### What you will do
Turn the records into a numbered list, starting at the line that contains "1389x868 pixels. How" and ending at the final line of the records, both included. Leave out any blank lines.

·····

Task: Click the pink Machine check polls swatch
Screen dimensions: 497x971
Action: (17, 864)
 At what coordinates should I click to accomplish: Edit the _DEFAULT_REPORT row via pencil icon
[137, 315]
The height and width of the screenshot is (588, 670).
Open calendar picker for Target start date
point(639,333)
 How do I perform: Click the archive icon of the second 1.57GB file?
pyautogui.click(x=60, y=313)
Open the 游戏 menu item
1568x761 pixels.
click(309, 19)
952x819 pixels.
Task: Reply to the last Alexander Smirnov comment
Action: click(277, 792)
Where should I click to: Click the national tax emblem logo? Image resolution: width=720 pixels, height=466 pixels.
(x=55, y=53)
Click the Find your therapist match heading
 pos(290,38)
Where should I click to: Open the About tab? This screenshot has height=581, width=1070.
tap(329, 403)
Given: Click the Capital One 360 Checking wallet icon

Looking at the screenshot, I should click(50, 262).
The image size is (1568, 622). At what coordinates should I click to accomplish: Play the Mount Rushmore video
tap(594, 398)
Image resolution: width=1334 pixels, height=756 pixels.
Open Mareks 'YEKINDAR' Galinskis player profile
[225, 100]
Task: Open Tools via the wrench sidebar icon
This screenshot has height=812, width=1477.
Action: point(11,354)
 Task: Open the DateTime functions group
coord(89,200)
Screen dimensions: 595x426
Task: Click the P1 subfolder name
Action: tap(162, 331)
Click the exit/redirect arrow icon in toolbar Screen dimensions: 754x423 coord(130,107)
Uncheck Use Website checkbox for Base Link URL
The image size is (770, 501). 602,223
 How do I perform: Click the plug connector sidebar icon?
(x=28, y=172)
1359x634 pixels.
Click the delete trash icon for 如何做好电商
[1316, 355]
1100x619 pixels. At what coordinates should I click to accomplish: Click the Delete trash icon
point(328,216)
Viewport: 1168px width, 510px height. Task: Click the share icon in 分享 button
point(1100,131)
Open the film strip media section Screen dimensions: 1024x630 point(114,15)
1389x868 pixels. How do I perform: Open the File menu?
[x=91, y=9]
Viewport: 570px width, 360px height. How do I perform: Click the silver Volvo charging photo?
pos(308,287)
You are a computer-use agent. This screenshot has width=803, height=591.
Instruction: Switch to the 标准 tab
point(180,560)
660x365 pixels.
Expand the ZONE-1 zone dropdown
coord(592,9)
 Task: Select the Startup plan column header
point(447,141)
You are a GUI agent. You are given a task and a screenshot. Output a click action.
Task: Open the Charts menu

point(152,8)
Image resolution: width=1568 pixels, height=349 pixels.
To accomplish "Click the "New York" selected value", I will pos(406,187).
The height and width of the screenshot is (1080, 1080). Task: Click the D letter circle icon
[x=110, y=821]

·····

### Result below
1. 1389x868 pixels. How do I perform: Open the File menu?
2. [x=91, y=9]
3. Viewport: 570px width, 360px height. How do I perform: Click the silver Volvo charging photo?
4. pos(308,287)
5. You are a computer-use agent. This screenshot has width=803, height=591.
6. Instruction: Switch to the 标准 tab
7. point(180,560)
8. 660x365 pixels.
9. Expand the ZONE-1 zone dropdown
10. coord(592,9)
11.  Task: Select the Startup plan column header
12. point(447,141)
13. You are a GUI agent. You are given a task and a screenshot. Output a click action.
14. Task: Open the Charts menu
15. point(152,8)
16. Image resolution: width=1568 pixels, height=349 pixels.
17. To accomplish "Click the "New York" selected value", I will pos(406,187).
18. The height and width of the screenshot is (1080, 1080). Task: Click the D letter circle icon
19. [x=110, y=821]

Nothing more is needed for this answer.